For \(\theta \in (0,1)\), the Beta-distribution, \(\mbox{Beta}(a,b)\), \(a,b>0\), is defined as \[\pi_\Theta(\theta\vert a, b) = \frac{\Gamma(a+b)}{\Gamma(a)\Gamma(b)} \theta^{a-1}(1-\theta)^{b-1} = \frac{\theta^{a-1}(1-\theta)^{b-1}}{B(a,b)},\] where \[B(a,b) = \frac{\Gamma(a)\Gamma(b)}{\Gamma(a+b)}.\] Some properties of the beta distribution:
Mean: \(\dfrac{a}{a+b}\)
Mode: \(\dfrac{a-1}{a+b-2}\) for \(a,b>1\)

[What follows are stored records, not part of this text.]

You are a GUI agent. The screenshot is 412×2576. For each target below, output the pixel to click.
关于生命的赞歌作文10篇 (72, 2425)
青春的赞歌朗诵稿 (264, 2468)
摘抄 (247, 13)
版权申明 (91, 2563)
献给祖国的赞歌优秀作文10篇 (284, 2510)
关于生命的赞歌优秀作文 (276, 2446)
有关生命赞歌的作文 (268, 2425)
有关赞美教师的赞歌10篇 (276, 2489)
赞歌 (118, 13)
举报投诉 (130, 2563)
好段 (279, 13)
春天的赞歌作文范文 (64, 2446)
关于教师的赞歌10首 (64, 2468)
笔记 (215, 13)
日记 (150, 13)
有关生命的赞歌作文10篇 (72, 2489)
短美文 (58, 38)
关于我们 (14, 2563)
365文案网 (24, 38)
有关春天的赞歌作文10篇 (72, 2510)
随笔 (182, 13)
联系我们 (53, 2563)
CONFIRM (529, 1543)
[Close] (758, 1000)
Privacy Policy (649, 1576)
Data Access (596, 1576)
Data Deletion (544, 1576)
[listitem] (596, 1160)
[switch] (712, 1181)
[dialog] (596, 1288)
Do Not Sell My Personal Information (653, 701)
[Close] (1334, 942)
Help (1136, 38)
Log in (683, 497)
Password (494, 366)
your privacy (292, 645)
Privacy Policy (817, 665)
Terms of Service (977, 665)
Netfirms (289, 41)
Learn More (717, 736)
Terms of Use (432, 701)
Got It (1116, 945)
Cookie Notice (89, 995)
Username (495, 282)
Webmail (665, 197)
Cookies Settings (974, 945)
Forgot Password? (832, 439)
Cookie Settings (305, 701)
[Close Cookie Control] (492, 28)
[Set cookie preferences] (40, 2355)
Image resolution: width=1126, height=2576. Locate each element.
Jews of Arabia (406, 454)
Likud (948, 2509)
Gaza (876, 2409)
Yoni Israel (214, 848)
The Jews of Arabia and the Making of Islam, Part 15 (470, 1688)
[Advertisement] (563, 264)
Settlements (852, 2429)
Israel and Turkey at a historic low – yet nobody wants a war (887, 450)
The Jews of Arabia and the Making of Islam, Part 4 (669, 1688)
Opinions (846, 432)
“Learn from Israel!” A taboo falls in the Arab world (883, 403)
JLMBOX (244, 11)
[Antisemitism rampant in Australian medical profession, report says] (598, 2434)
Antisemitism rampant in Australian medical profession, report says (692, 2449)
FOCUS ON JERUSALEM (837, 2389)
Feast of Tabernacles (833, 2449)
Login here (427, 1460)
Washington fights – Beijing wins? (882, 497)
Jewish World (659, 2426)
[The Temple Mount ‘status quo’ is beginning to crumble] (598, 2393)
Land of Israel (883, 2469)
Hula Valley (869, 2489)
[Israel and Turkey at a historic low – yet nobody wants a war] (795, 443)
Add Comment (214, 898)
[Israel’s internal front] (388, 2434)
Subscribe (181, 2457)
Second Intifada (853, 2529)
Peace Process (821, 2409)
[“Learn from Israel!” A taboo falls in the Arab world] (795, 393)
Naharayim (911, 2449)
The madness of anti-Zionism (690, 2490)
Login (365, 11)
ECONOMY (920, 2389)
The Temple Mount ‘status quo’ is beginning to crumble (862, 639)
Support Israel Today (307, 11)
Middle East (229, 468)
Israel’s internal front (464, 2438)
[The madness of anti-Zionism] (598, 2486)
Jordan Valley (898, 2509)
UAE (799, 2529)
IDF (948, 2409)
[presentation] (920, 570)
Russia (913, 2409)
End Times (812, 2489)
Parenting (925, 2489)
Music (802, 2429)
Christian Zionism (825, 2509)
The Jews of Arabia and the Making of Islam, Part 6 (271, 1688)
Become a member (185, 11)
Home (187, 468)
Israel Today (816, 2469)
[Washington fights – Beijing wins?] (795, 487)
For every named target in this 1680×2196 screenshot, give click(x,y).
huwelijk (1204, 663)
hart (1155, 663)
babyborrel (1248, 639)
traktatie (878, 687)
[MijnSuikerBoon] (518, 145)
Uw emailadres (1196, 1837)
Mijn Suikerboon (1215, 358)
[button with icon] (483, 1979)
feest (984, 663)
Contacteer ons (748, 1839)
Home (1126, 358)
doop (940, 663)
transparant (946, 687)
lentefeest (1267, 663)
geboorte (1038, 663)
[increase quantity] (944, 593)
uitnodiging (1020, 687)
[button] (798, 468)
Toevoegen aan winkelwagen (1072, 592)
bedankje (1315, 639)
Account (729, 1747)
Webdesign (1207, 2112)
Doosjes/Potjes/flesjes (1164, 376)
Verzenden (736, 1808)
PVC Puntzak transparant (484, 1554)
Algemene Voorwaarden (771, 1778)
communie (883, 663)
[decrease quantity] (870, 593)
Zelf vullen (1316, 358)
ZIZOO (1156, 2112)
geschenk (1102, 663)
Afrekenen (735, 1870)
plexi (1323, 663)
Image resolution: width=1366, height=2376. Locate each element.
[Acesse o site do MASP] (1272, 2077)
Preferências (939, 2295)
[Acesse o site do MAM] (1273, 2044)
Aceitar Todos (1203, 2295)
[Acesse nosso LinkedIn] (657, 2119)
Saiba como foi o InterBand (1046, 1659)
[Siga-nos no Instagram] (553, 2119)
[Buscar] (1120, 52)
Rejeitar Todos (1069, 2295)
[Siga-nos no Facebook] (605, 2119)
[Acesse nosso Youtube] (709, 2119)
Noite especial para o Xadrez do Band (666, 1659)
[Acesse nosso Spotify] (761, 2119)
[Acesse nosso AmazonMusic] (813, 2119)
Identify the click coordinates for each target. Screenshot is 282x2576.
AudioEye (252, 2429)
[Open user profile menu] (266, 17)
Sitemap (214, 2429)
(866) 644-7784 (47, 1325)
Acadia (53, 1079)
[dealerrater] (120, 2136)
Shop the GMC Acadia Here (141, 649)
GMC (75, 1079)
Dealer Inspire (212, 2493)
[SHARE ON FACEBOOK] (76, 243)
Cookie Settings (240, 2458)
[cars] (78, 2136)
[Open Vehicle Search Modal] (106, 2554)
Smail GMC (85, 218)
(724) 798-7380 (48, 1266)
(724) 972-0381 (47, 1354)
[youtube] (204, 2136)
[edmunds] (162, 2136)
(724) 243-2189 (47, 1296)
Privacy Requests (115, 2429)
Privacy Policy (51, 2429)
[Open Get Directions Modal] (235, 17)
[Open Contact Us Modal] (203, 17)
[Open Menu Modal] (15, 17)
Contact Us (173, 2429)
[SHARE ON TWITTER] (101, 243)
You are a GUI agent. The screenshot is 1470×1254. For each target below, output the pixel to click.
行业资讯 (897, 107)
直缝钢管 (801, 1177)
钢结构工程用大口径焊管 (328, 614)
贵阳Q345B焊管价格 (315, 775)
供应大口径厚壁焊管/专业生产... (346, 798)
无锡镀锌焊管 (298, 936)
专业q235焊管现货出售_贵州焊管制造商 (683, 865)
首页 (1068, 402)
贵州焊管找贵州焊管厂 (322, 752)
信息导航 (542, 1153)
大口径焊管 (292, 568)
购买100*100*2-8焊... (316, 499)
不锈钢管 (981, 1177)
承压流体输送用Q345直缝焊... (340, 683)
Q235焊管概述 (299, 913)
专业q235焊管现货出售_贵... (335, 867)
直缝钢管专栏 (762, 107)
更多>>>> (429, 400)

Variance: \(\dfrac{ab}{(a+b)^2(a+b+1)}\)
# a = 1, b = 1
pi <- Vectorize(function(theta) dbeta(theta,1,1))
curve(pi, xlab=~theta, ylab="Density", main="Beta prior: a=1, b=1",lwd=2)
# a = 0.3, b = 1
pi <- Vectorize(function(theta) dbeta(theta,0.3,1))
curve(pi, xlab=~theta, ylab="Density", main="Beta prior: a=0.3, b=1", lwd=2)
# a = 0.3, b = 0.3
pi <- Vectorize(function(theta) dbeta(theta,0.3,0.3))
curve(pi, xlab=~theta, ylab="Density", main="Beta prior: a=0.3, b=0.3", lwd=2)
# a = 2, b = 2
pi <- Vectorize(function(theta) dbeta(theta,2,2))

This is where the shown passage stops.